*ORIENTAÇÕES*
1) Com base no texto sobre o Vale da Ribeira, explique por que o conteúdo dos sambaquis chegou preservado até hoje e o que essa preservação torna possível.
2) Escreva a continuação do texto sobre o Vale da Ribeira a partir do ponto em que ele termina.

*TRECHO DO DOCUMENTO*

◆ ◆ ◆ ◆ ◆

Os Municípios do Vale da Ribeira

Luzio: Não faz muito tempo, foi encotrado junto à sede do PE Rio Turvo o esqueleto fossilizado de um homem com 9 mil anos de idade. O Homem da Capelinha é também chamado de Luzio, numa referência à mineira Luzia, o mais antigo fóssil brasileiro e continentalEsta famosa descoberta em Lagoa Santa (MG) foi obra da arqueóloga Annette Emperaire, que seguiu recentemente os passos no século XIX de Peter Lund – você vai voltar a encontrar Lund mais abaixo.

Acredita-se que o esqueleto de Luzio foi enterrado num sambaqui, formação de conchas bastante comum na região, como você verá a seguir. Ele teria sido um caçador-coletor do litoral que teria vencido o relevo difícil e chegado ao vale. Luzio é o mais antigo registro de ocupação humana em São Paulo.

Fóssil de Luzio do Vale da Ribeira (Foto Divulgação)

O Peabiru: Existia de longa data um caminho que ligava os Andes (Cusco e possivelmente o Pacífico) a nosso litoral. Com um incrível tamanho de 3 mil km, tinha inúmeras bifurcações, partindo seja das atuais Florianópolis, Cananeia ou São Vicente. Esta rústica Via Appia atravessava todo o Brasil, chegava a Foz do Iguaçu e ao Paraguai e, através da Bolívia, terminava no Peru. Ela chegou a ser de fato usada para saquear as minas do Peru. Era usada por negociantes, padres, bandeirantes e aventureiros. Restam ainda vestígios do Peabiru, que indicam sua primorosa construção: era uma via rebaixada, com quase 1½ m de largura, recoberta por gramíneas e sinalizada com inscrições e mapas rupestres.

Mapa do Caminho do Peabiru

A Vila Fantasma: Existe no Canal de Ararapira os restos de uma cidade onde o mar foi solapando seu barranco e onde a navegação foi desviada pela abertura do Canal do Varadouro. Este canal criou uma ligação mais fácil com Paranaguá e originou a Ilha de Superagüi. A cidade foi sendo esvaziada, até que seu último habitante naufragou numa tempestade nos mares de Paranaguá. Hoje praticamente só sobrou sua pitoresca igrejinha, que parece observar curiosa o mar. Seus moradores se dispersaram por Curitiba, Paranaguá, Cananeia, Registro. Entretanto, sempre retornam em março para a festa de São José, patrono da igreja, e para rememorar um passado comum, que sobrevive ao tempo.

A Igreja de São José na Cidade Fantasma de Ararapira, PR (Foto Divulgação)

Os Sambaquis: Ao longo de nossa costa são encontrados com frequência os sambaquis, depósitos de conchas e ossos empilhados pela ação humana. Serviam de abrigo, santuário, mirante ou cemitério. As chuvas diluíam o cálcio no interior dessas estruturas, petrificando os materiais. Seus conteúdos assim preservados permitem o estudo da vida dos primeiros ocupantes de nosso litoral. Alguns, como o de Cananéia, são muito antigos, remontando a 8 mil anos. Há sambaquis gigantescos, com diâmetros de mais de uma centena de metros, como em Santa Catarina. Um belo exemplo chamado Casqueiro fica logo à entrada do Boqueirão Sul da Ilha Comprida, acessível pela balsa de Cananeia. Infelizmente, apesar de sua frequência em nosso litoral, continuam pouco pesquisados.

◆ ◆ ◆ ◆ ◆

*DADOS REUNIDOS*

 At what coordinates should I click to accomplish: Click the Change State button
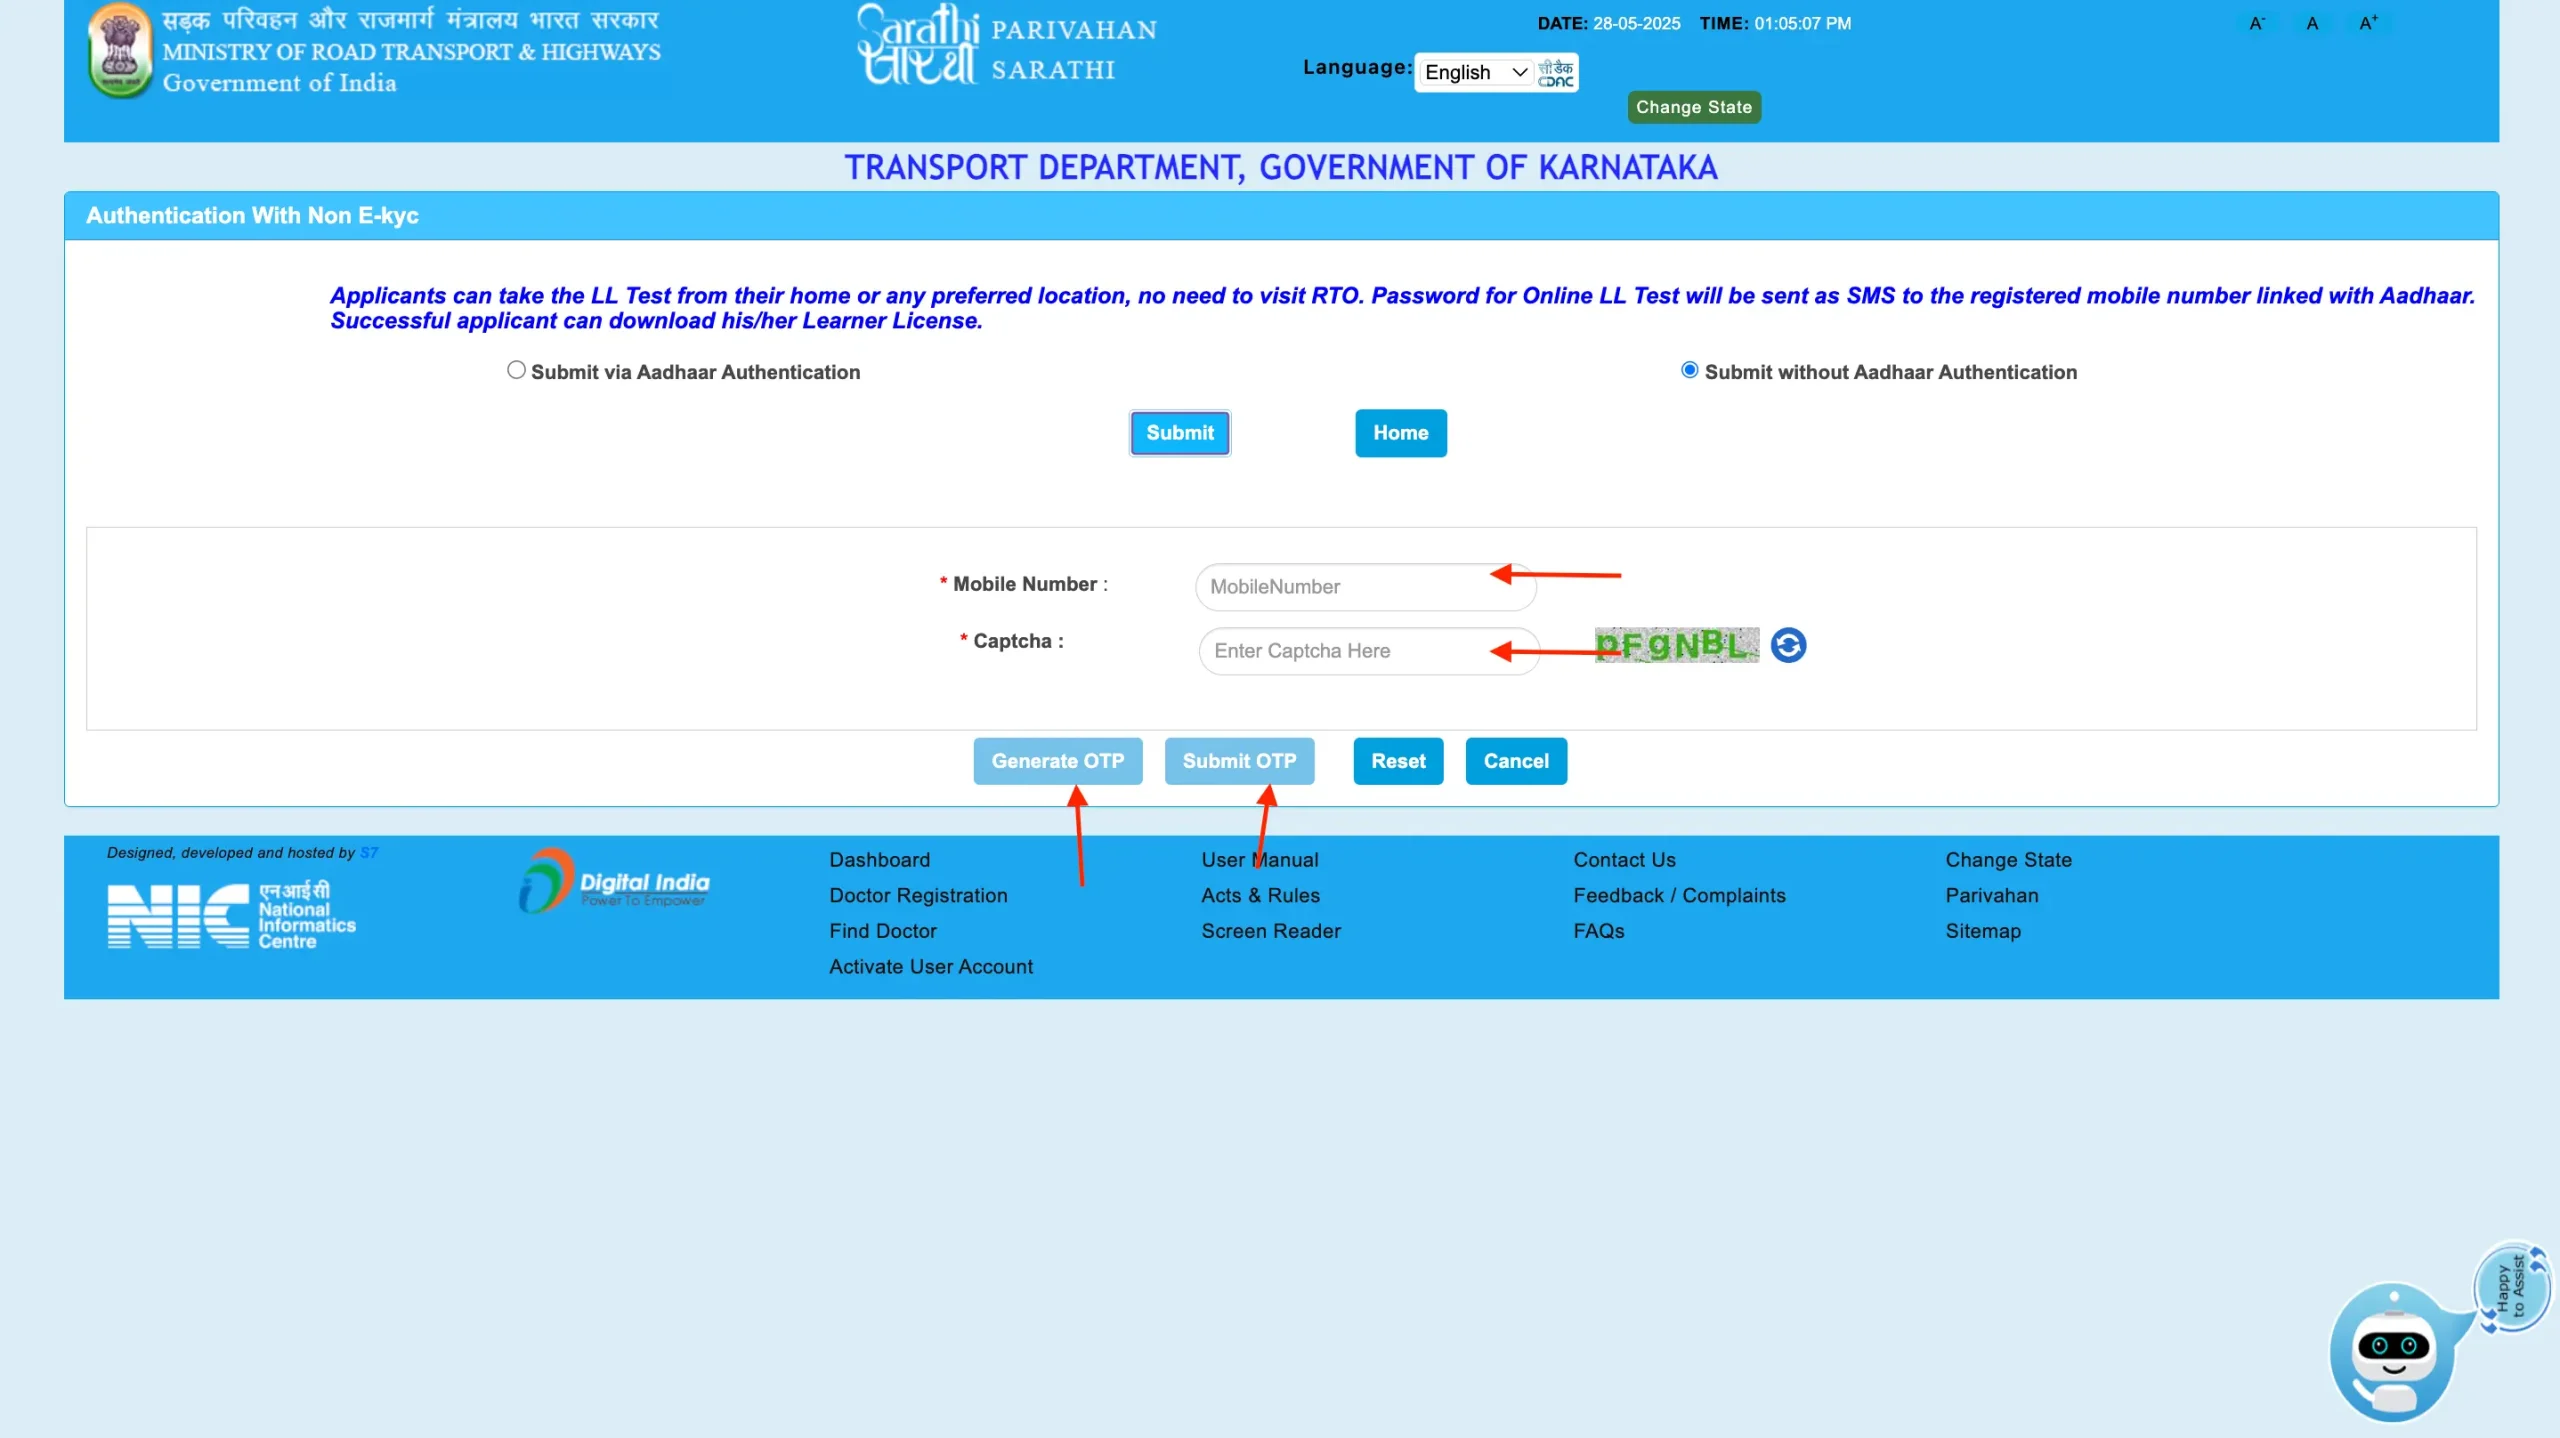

◆ ◆ ◆ ◆ ◆

*RESPOSTAS POR TAREFA*
1) As chuvas diluíam o cálcio no interior dos sambaquis, e isso petrificava os materiais ali depositados. Graças a essa conservação, é possível estudar a vida dos primeiros ocupantes do litoral.

2)
Sambaqui da Figueirinha em Santa Catarina (Foto Divulgação)

O Bacharel: O Bacharel Cosme Fernandes é uma das mais fascinantes figuras de nossa história precoce. Embora um homem letrado, era um degredado que chegou à Ilha Comprida, dependendo das fontes, um ano antes ou um ano depois que Cabral aportou no Brasil. Hoje parece assegurado ter fundado a mais antiga vila brasileira, Cananeia, em 1502. Com o tempo, tornou-se grande senhor de terras e escravos, operando um ativo entreposto, aliando-se aos índios guaranis e dominando audaciosamente nossa costa. Junto com o espanhol Ruy Moschera, derrotou os portugueses na primeira batalha de nossa colonização e devastou a vila de São Vicente. Foi provavelmente morto pelos índios, já com idade avançada.

O Bacharel de Cananeia (Pintura de Carlos Fabra)

Richard Krone: Nascido na Alemanha, ingressou na Marinha de seu país, chegando em Iguape aos 23 anos, onde viveu o resto de sua vida. É curioso como as pessoas eram versáteis nos fins do século XIX: Krone trabalhou como farmacêutico, retratista, arqueólogo, funcionário público, ornitólogo e por aí vai. Por mais de dez anos realizou um levantamento sistemático e pioneiro das cavernas de Iporanga, no que veio mais tarde a ser o PETAR. Descobriu a Caverna do Diabo junto com o dinamarquês Peter Lund, bem como a monumental Casa de Pedra. Estudou o curso subterrâneo de rios, a geologia e a zoologia da região e o bagre cego que leva o seu nome. Morreu aos 56 anos, como um membro querido da sociedade de Iguape.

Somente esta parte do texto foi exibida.